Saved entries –
■ ■ ■
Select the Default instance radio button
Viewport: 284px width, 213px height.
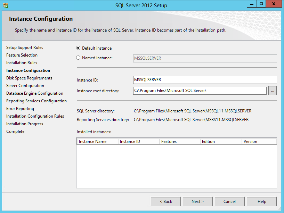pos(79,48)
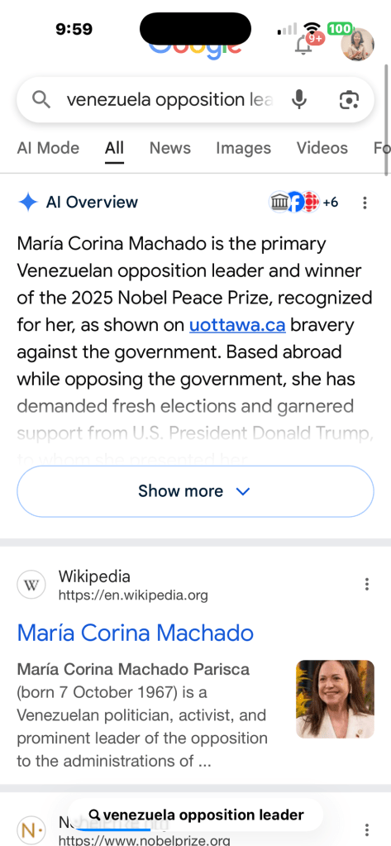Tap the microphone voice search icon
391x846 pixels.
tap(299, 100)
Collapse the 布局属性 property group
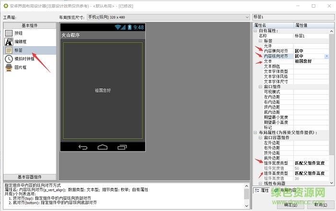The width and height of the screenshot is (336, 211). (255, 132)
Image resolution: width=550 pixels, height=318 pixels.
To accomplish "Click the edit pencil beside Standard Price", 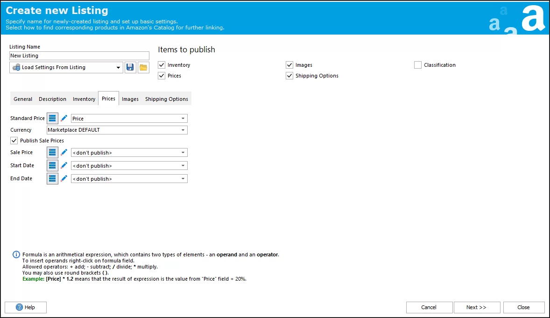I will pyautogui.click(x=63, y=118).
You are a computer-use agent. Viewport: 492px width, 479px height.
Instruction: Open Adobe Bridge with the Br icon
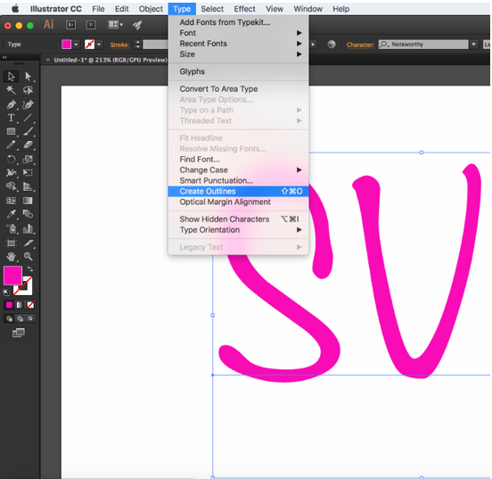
■ ■ ■
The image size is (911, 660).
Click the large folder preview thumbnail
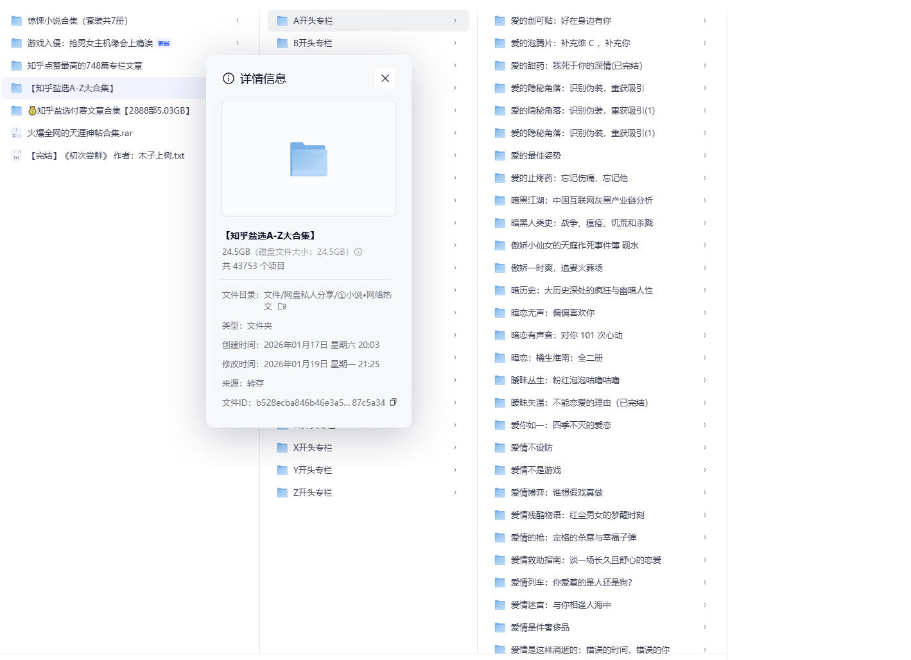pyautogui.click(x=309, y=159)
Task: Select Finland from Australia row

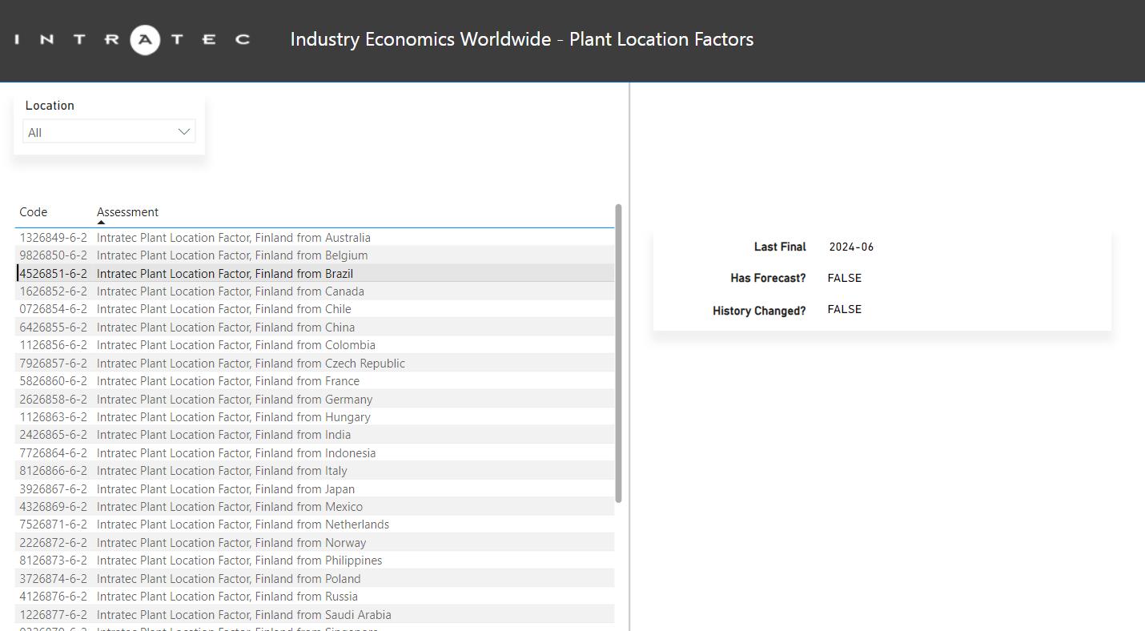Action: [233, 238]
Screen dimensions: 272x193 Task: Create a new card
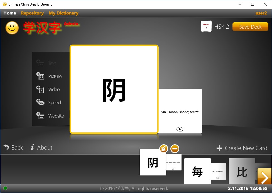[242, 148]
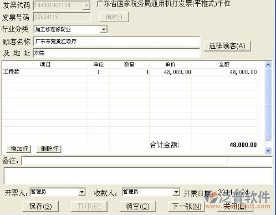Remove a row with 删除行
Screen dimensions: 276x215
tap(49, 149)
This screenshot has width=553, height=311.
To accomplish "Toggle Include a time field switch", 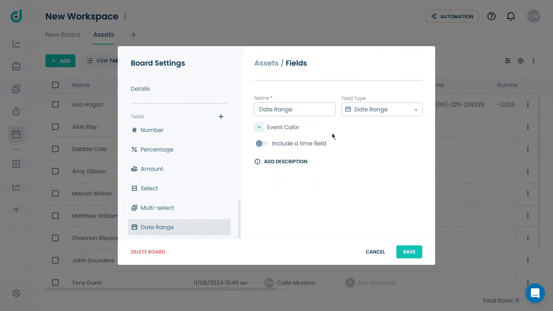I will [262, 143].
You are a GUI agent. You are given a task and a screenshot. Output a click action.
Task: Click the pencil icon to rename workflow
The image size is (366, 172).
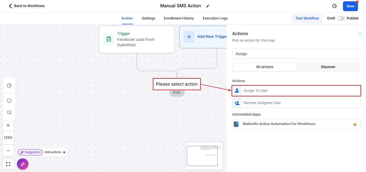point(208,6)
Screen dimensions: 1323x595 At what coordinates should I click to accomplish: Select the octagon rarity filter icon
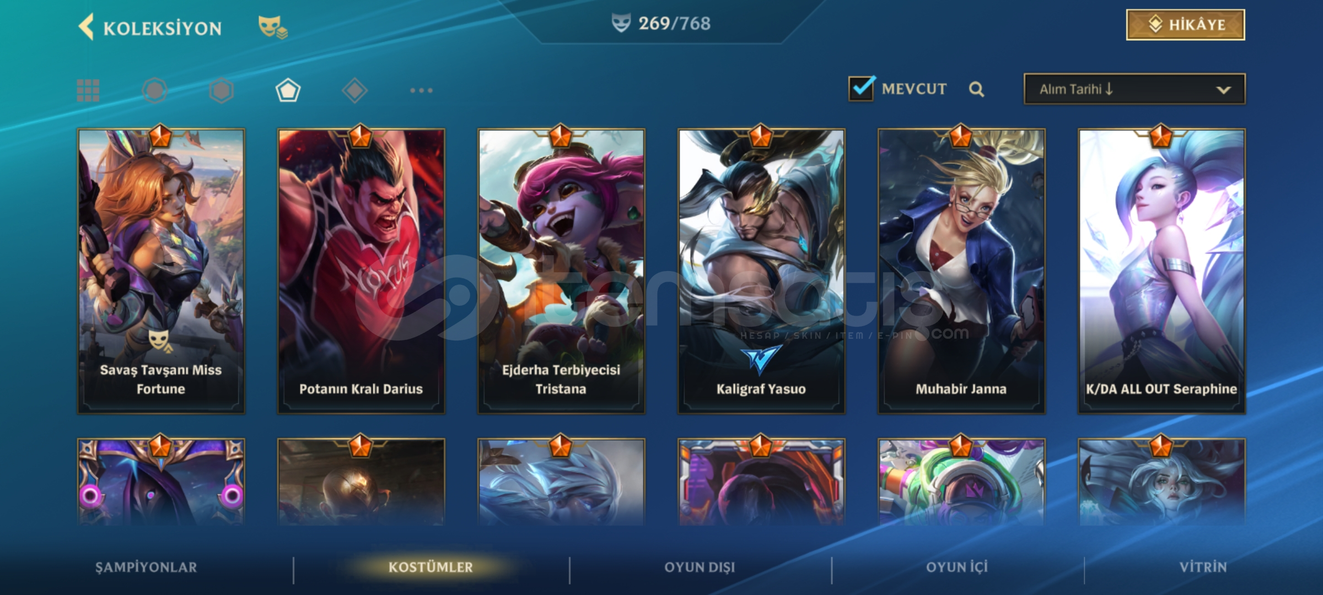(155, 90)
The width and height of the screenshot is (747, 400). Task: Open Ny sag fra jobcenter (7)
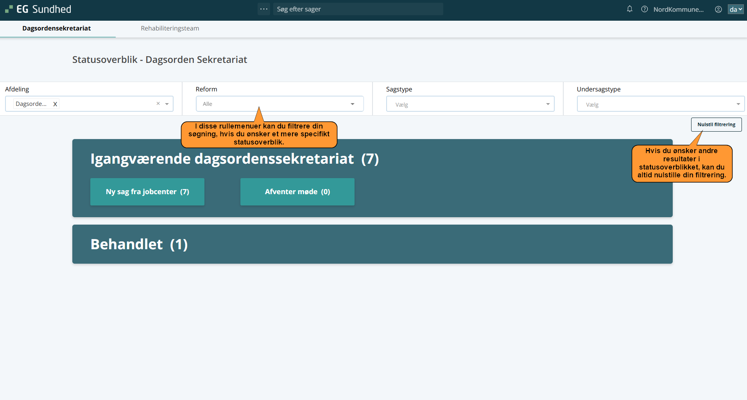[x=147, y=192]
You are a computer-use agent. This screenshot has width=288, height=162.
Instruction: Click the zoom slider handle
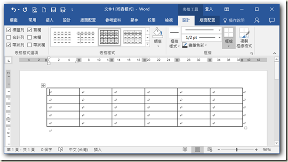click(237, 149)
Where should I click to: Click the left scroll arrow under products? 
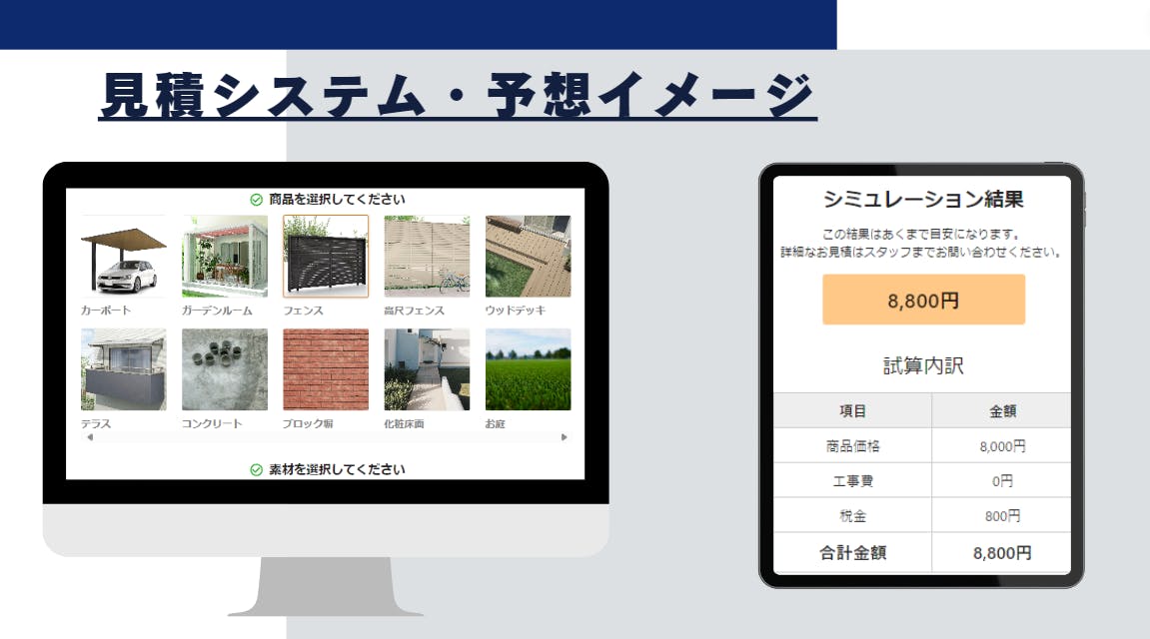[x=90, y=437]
■ ■ ■
Exercise description – If a picture sits between the line containing "Select the Default instance radio button" and the line containing "Image resolution: width=550", leave it out, and return the lines of that range above exactly, both ends included.

Result –
Select the Default instance radio button
Viewport: 284px width, 213px height.
pos(79,48)
Tap the microphone voice search icon
391x846 pixels.
tap(299, 100)
Collapse the 布局属性 property group
The width and height of the screenshot is (336, 211). (255, 132)
Image resolution: width=550 pixels, height=318 pixels.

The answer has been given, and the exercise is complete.